While no expert at all, I've been interested in the development of the Affordable Care Act, since began to move through Congress in 2009. I devoted a few posts on this site to the topic, and we've discussed it in my college classes on contemporary moral issues. I believe that health care is a fundamental right, and that the Bible is concerned with physical as well as spiritual well-being. But is this act the way to go? How do we help provide proper and affordable health care in our contemporary time, when steep medical costs can make care out of reach for many? Does the act hurt small businesses, while attempting to provide justice for others?
A recent piece in Forbes discusses ways that the ACA can be improved: "The Supreme Court’s June 25 decision in King v. Burwell preserves federal health care subsidies under the Affordable Care Act (ACA) for Americans who reside in states that have opted not to create their own health insurance exchanges. In so doing, it removes an immediate uncertainty for those who would have been left without coverage if the federal exchanges had been declared unconstitutional. But it leaves untouched a more basic problem. The ACA’s reliance on mandatory participation in exchanges as the only way to obtain a health insurance subsidy is fundamentally flawed…"
That author suggests solutions: "The most important is to replace the ACA’s income-conditioned premium subsidies with a 'fixed dollar' refundable tax credit. This would be available to all Americans, with no income-based limitation. With the credit available to all, there would be no need for the unnecessary individual and employer mandates." Individuals could shop for coverage, and employers could enjoy more flexibility, including small businesses.

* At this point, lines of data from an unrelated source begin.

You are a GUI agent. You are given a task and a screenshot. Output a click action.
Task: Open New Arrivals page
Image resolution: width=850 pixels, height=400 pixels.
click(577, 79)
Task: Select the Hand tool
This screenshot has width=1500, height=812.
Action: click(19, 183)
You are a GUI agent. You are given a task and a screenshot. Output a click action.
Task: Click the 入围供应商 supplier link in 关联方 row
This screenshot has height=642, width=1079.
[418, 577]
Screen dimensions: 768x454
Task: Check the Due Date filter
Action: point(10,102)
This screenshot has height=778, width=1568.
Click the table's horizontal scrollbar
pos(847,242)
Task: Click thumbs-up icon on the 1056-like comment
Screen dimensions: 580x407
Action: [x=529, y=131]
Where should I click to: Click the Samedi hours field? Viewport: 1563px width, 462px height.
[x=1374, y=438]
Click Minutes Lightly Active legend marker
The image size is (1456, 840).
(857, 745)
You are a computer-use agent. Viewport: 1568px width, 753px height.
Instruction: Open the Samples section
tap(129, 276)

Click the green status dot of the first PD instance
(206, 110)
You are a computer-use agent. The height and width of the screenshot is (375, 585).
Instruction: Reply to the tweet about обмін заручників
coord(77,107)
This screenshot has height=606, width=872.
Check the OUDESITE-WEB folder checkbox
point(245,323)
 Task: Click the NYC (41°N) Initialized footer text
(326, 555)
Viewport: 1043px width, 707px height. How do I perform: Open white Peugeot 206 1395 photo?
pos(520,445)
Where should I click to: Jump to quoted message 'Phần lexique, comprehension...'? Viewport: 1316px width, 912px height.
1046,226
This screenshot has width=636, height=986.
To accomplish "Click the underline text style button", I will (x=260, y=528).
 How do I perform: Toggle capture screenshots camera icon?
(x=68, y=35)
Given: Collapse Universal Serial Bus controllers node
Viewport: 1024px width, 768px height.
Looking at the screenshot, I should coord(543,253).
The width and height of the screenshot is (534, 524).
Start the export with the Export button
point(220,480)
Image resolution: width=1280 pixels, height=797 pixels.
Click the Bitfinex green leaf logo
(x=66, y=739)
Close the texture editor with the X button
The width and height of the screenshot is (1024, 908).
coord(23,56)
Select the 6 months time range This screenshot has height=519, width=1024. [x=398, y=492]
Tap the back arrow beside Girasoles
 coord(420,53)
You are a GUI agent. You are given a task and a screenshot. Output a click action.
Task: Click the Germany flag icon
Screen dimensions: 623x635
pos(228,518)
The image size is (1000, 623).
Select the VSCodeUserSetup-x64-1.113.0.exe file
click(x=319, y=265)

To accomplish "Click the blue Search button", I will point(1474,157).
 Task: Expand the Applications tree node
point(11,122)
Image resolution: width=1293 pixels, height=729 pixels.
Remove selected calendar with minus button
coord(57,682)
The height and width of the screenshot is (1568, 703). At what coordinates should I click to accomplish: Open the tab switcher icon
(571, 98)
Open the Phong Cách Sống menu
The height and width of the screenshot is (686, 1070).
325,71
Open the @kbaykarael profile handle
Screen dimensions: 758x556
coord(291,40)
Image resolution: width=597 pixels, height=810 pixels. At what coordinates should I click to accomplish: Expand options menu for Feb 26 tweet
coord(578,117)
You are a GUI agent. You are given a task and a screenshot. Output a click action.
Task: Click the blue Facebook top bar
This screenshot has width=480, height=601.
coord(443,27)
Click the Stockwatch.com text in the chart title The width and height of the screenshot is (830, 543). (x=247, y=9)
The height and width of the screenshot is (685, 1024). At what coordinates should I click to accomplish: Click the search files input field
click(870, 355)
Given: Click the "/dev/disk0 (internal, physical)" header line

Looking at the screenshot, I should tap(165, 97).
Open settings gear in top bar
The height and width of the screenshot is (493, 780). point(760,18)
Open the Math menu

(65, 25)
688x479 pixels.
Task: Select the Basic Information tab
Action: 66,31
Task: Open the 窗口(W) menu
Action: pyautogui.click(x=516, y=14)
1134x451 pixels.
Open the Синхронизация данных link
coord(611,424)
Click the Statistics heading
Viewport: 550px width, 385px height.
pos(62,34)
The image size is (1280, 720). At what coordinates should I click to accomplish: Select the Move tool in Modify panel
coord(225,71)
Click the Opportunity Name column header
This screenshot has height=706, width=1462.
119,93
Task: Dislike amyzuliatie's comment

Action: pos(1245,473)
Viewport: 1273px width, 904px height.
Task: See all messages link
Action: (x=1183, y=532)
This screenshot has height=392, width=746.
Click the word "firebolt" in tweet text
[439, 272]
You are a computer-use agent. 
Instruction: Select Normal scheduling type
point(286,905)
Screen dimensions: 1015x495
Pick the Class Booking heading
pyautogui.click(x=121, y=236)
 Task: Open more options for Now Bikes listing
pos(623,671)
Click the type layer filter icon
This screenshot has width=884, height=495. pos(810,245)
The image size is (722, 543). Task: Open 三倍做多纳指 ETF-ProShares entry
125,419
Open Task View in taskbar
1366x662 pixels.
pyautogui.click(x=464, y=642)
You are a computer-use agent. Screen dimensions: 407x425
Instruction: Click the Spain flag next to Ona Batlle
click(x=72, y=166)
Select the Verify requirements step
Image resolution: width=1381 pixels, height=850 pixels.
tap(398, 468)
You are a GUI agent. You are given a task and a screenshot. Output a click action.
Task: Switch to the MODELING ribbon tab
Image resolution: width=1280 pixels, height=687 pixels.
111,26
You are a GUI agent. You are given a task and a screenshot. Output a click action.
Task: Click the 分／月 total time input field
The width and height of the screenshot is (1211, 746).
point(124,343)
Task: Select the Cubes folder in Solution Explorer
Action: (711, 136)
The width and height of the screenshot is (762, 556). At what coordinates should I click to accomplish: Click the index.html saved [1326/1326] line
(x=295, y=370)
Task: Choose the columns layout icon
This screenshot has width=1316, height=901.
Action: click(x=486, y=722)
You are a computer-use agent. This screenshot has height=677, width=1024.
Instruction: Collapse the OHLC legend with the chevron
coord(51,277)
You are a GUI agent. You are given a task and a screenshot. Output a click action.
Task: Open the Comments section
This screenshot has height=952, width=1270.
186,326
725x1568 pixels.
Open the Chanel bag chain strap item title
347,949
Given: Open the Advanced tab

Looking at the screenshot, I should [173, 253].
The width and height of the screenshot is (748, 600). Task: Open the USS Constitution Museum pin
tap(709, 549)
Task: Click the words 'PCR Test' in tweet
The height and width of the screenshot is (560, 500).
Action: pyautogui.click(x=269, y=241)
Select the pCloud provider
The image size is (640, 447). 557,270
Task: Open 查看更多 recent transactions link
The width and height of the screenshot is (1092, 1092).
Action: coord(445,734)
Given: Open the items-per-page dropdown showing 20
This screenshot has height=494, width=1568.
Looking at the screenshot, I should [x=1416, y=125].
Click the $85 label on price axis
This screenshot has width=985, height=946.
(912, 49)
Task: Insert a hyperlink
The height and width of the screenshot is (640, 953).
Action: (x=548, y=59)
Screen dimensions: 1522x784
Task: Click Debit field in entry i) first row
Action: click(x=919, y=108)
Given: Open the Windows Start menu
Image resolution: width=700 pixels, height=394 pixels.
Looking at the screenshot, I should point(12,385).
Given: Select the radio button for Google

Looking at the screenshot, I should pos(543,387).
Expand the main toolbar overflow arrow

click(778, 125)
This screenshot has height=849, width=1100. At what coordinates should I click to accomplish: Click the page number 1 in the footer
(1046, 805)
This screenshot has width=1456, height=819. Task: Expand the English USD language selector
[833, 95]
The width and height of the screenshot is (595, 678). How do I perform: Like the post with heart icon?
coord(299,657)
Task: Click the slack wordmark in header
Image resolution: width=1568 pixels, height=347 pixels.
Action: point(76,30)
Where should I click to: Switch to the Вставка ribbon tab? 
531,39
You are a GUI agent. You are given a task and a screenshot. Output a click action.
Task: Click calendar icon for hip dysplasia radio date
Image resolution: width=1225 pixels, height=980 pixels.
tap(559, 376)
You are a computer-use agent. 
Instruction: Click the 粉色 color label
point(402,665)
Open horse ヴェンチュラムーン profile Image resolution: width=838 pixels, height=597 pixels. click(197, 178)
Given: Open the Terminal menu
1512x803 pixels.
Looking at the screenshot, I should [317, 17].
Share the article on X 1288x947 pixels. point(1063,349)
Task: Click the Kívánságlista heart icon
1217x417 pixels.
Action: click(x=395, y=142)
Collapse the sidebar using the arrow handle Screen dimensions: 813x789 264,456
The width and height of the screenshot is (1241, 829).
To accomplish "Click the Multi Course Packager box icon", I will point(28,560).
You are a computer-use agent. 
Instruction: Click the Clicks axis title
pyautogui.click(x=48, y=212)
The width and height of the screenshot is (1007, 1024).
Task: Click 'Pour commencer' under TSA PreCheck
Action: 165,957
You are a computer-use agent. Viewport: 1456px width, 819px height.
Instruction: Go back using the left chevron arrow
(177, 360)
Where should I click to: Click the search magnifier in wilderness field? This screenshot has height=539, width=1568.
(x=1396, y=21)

The current issue of Harper's Magazine (July 2015) includes an article by Trudy Lieberman, "Wrong prescription? The failed promise of the Affordable Care Act" (pages 29-38). I plan to read the article more closely this coming week. Lieberman regrets that the act is still poorly understood by Americans, has been ineffectively criticized by conservatives via misinformation, and has been barely criticized by liberals (p. 29). She makes numerous interesting points worth thinking about; she laments that the ACA has not at all fixed "our high-priced, unequal, and insanely inefficient system" but rather has "reinforced and accelerated many of the system's most toxic features" (p. 38). If the Supreme court rules favorably on the law (which it has, since the article's publication), it will be necessary to fix problems not only in the law but problems in our health care system prior to the law's passage.